In the past, I had used denial as a coping mechanism to help me survive. Was I using it again to ignore the unfortunate fate of my plant? How could I tell?

As a child, I experienced traumatic events that were too frightening for me to deal with, so I stuffed my feelings. I pretended everything was fine. I made excuses for what I saw. In the process, I lost touch with myself and became emotionally numb. I certainly didn’t want to do that again.

Denying my feelings, didn't make them go away

Once I was in a safe environment, the unpleasant memories of the past bubbled to the surface, coming out when I least expected it. I learned that denying my feelings didn’t make them go away. They remained buried under the surface, waiting to be acknowledged, waiting to be dealt with.

When I could no longer suppress my feelings, I had to examine my fears, feel the pain and face the truth. Each stuffed feeling had to be remembered, felt and accepted. After doing this, I began to heal. The burden of the repressed memories lifted from me, and my life moved forward.

I didn't want to get caught in the trap of denial.

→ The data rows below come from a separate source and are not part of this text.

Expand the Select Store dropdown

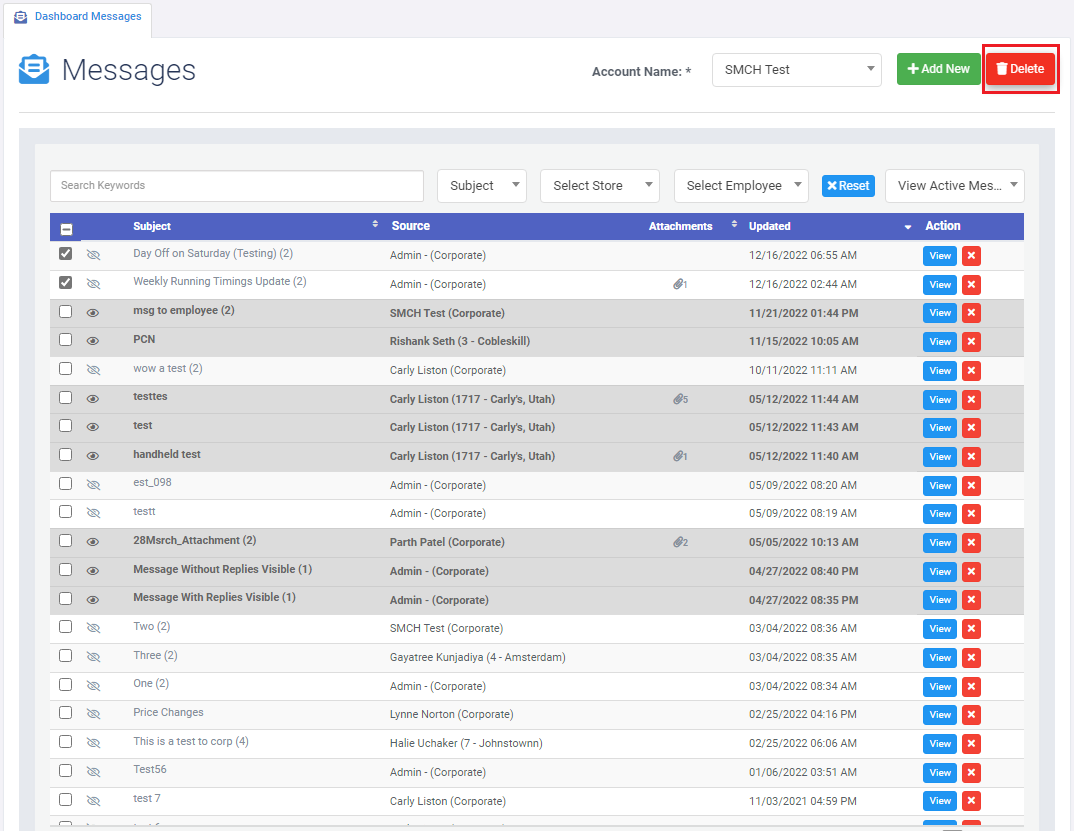(x=599, y=186)
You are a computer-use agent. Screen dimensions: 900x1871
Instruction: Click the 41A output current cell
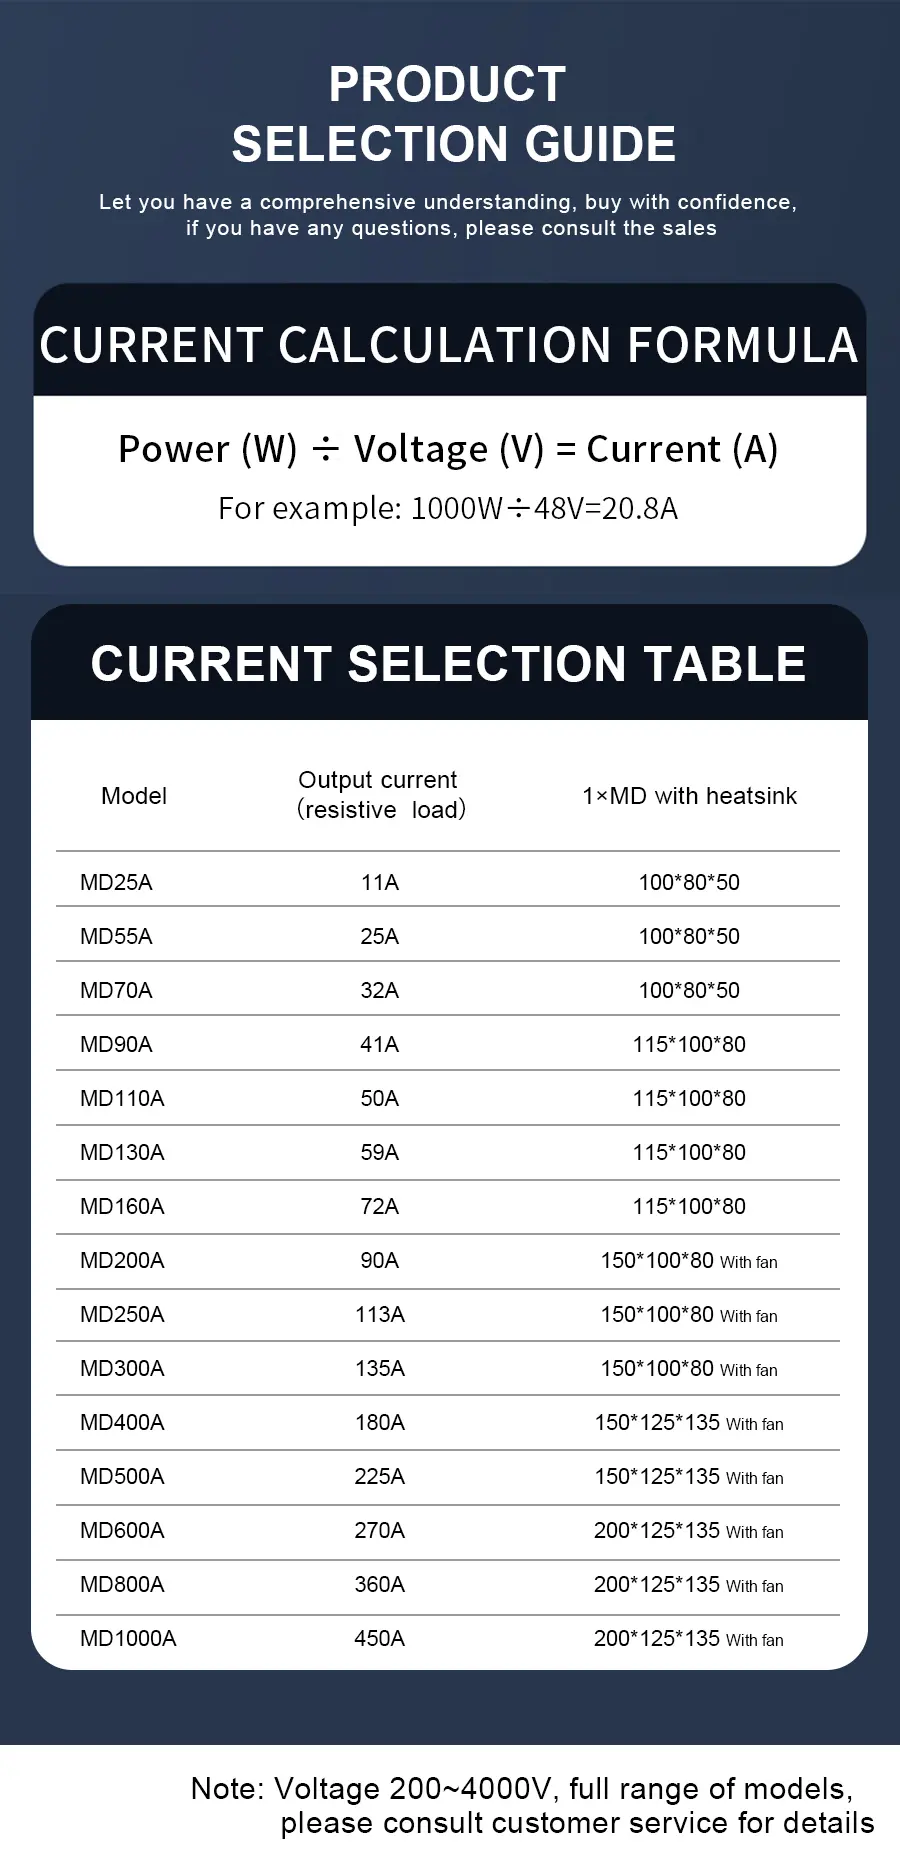(x=380, y=1044)
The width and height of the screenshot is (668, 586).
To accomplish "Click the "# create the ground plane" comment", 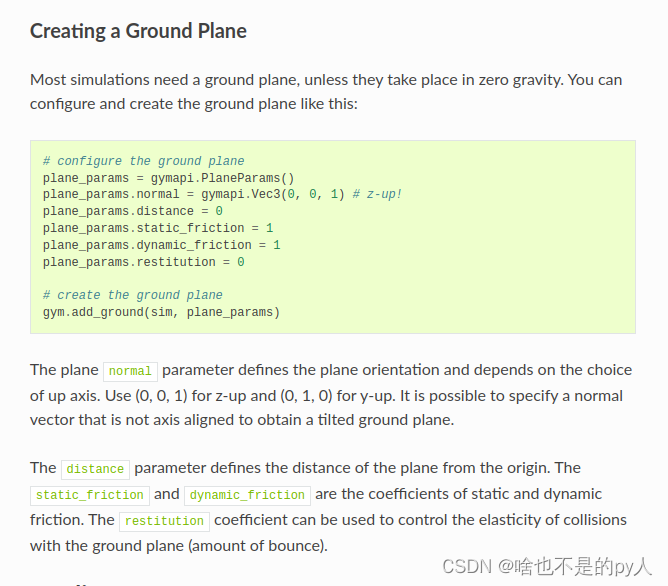I will [x=132, y=295].
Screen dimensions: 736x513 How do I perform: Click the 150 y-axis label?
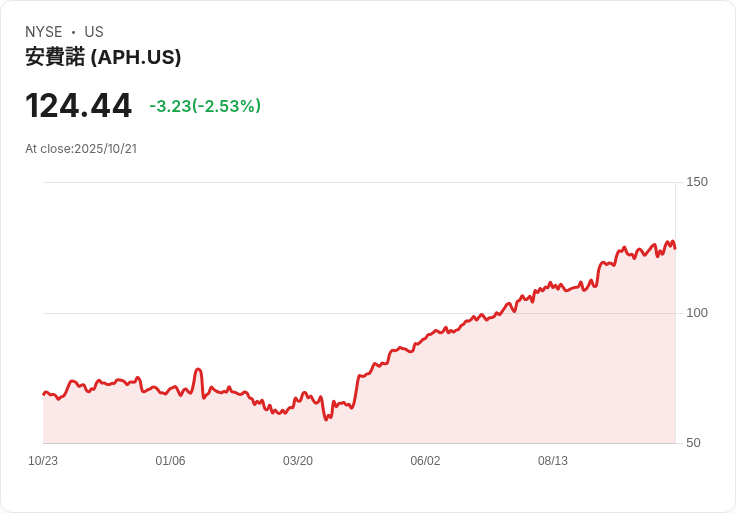click(x=697, y=182)
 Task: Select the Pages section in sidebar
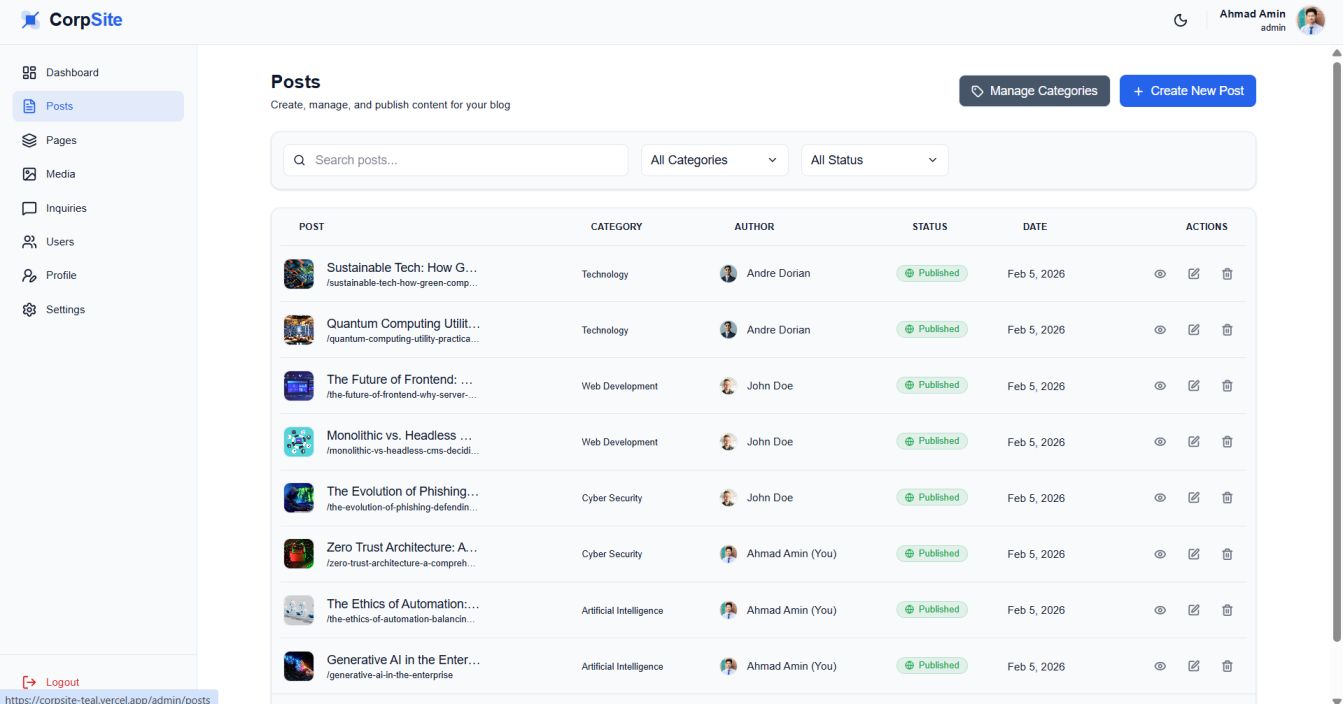[30, 140]
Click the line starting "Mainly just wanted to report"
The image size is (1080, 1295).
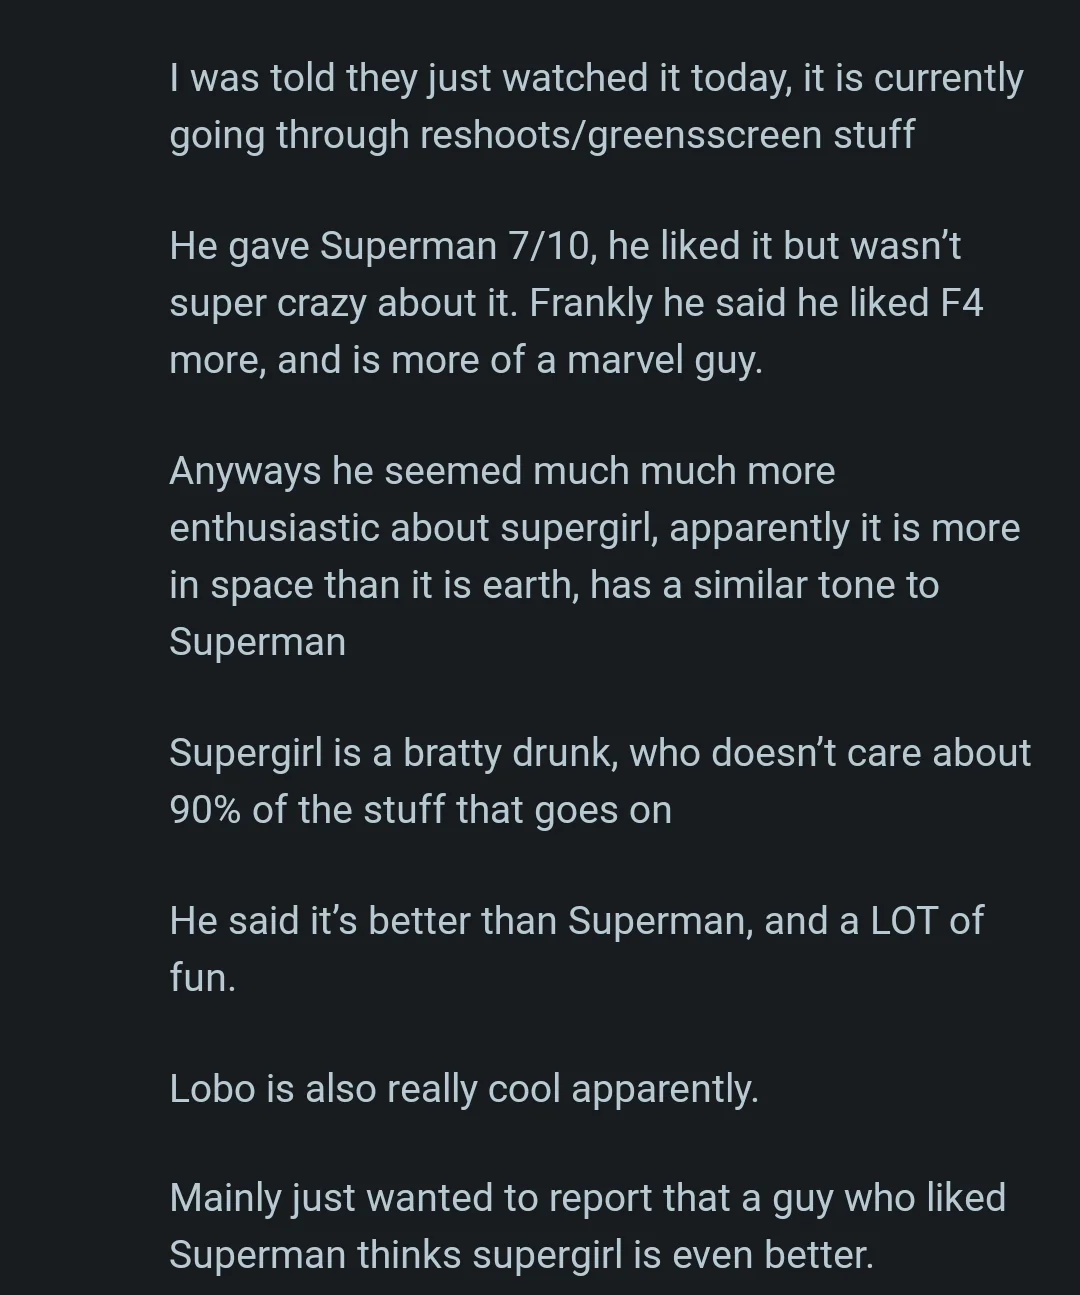(587, 1198)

Even though I didn’t want to get caught in the trap of denial, I also didn’t want to lose my plant. The past winter had been extremely harsh. Some of my other plants died back to the roots and reemerged just fine. How could I know whether or not this shrub would do the same thing?

Facing my own denial taught me to approach difficult situations with my eyes open and my heart filled with courage. This way I avoided distorting the truth or rationalizing my thoughts and actions. By dealing only with the facts, I remained grounded in reality and no longer needed the old defense mechanisms of the past. For me to make an accurate decision about my plant, I had to be open and honest with myself.

I broke off a branch and snapped it in two. The wood in the center of the stick was brown and decaying. The facts told me my beloved hibiscus was gone.

I dropped my head and reminisced about the cotton-candy flowers that once graced its leafy branches. I brushed a tear from my eye and mourned its beauty.

A few minutes later, I lifted my head and grabbed a saw. As I removed the dead plant, I vowed to plant a bigger, better shrub next spring.